What you will do: For every line below that includes the word "Cities", add one; report the final number and nothing else.

Data items
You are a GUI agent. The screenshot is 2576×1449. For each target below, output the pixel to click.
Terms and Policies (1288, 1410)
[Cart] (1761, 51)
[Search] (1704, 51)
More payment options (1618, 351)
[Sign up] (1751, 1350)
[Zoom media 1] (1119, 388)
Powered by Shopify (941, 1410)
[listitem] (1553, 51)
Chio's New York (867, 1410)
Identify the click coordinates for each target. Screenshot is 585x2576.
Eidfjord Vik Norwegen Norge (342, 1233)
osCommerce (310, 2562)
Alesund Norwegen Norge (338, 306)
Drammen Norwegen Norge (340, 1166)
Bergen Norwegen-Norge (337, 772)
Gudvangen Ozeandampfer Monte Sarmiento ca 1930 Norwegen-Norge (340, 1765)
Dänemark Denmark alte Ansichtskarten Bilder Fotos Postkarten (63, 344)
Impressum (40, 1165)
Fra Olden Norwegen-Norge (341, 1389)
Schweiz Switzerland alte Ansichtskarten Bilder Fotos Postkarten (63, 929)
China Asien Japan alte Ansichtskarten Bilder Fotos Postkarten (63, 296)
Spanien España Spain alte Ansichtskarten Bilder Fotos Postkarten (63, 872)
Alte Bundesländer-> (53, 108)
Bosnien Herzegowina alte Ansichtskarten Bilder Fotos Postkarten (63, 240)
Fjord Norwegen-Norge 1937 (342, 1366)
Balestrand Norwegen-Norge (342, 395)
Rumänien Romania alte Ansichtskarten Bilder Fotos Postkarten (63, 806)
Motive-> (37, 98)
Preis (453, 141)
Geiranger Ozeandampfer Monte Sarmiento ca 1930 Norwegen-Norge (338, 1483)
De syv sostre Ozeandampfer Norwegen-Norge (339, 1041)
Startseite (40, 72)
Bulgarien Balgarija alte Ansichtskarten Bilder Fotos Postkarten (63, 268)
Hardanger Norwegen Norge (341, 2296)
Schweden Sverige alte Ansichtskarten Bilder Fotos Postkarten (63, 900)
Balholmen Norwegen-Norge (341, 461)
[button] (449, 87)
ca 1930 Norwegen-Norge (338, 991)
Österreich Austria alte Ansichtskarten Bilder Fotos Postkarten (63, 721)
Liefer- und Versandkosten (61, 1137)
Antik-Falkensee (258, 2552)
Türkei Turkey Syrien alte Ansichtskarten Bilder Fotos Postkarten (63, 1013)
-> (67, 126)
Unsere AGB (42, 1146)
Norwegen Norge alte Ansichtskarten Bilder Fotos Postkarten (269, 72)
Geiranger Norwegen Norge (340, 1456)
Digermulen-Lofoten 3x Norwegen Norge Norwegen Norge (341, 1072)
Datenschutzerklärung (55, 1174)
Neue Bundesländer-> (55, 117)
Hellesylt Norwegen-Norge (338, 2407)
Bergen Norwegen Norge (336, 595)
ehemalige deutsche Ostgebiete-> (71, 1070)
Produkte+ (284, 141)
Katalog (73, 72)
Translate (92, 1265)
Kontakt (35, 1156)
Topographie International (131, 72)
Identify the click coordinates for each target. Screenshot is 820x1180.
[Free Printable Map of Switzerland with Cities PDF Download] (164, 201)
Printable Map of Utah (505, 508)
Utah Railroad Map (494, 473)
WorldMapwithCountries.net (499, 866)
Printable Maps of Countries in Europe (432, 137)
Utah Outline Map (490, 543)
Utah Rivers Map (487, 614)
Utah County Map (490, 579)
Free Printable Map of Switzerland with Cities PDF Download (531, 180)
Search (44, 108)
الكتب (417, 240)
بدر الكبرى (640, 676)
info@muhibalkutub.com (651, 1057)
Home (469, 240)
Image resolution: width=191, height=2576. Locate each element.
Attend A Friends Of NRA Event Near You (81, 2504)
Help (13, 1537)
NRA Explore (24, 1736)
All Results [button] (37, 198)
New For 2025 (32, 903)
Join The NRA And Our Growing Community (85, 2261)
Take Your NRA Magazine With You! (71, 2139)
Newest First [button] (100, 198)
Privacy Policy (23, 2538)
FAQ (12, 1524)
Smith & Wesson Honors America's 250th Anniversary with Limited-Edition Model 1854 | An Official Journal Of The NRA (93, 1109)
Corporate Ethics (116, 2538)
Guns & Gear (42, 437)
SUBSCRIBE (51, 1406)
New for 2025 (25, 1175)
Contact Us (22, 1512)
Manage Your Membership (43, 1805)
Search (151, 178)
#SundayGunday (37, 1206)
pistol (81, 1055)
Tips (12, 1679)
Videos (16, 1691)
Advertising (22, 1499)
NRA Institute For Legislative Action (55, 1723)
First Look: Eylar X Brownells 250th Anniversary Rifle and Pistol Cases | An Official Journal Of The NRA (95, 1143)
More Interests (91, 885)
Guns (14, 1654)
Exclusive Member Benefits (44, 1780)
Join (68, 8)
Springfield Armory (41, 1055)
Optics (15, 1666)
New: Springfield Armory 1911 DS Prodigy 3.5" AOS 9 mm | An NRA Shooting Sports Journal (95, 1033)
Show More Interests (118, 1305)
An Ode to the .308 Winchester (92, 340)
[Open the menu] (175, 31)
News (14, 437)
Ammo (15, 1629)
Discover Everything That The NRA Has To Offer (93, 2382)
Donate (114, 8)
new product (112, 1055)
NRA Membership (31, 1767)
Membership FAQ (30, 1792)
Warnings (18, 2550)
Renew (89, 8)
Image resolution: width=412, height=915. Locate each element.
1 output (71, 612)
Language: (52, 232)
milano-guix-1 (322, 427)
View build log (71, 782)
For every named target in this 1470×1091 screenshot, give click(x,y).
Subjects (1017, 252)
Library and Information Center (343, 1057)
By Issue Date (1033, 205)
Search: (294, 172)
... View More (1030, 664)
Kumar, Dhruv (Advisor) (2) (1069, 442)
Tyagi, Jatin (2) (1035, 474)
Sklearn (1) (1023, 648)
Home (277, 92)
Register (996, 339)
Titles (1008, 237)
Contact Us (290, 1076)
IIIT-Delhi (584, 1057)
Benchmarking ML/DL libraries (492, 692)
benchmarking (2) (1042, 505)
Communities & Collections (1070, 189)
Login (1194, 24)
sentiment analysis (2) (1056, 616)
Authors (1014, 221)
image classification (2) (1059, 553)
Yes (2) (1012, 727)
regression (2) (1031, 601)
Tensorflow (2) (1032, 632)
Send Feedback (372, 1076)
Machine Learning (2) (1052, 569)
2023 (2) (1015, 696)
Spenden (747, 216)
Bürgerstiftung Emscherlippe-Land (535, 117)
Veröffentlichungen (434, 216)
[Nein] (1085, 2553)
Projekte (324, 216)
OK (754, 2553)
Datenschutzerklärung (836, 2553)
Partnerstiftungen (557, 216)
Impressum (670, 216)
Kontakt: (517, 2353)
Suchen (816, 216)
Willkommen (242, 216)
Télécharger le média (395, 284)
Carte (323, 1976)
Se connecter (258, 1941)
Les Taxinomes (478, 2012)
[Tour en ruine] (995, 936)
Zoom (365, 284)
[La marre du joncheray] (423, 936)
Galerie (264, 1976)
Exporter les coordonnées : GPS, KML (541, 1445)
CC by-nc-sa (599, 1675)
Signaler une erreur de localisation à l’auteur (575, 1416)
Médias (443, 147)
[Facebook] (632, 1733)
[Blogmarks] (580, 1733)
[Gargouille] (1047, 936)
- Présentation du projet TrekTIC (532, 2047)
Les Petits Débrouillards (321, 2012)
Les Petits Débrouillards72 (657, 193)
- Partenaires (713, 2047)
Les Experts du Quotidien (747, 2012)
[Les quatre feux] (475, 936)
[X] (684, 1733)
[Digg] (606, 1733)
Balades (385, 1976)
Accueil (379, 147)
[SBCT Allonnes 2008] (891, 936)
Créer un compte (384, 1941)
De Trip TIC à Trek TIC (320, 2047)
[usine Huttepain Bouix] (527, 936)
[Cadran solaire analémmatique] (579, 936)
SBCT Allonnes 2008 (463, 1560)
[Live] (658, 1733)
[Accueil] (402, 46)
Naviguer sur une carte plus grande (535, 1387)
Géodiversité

Result of the task: 2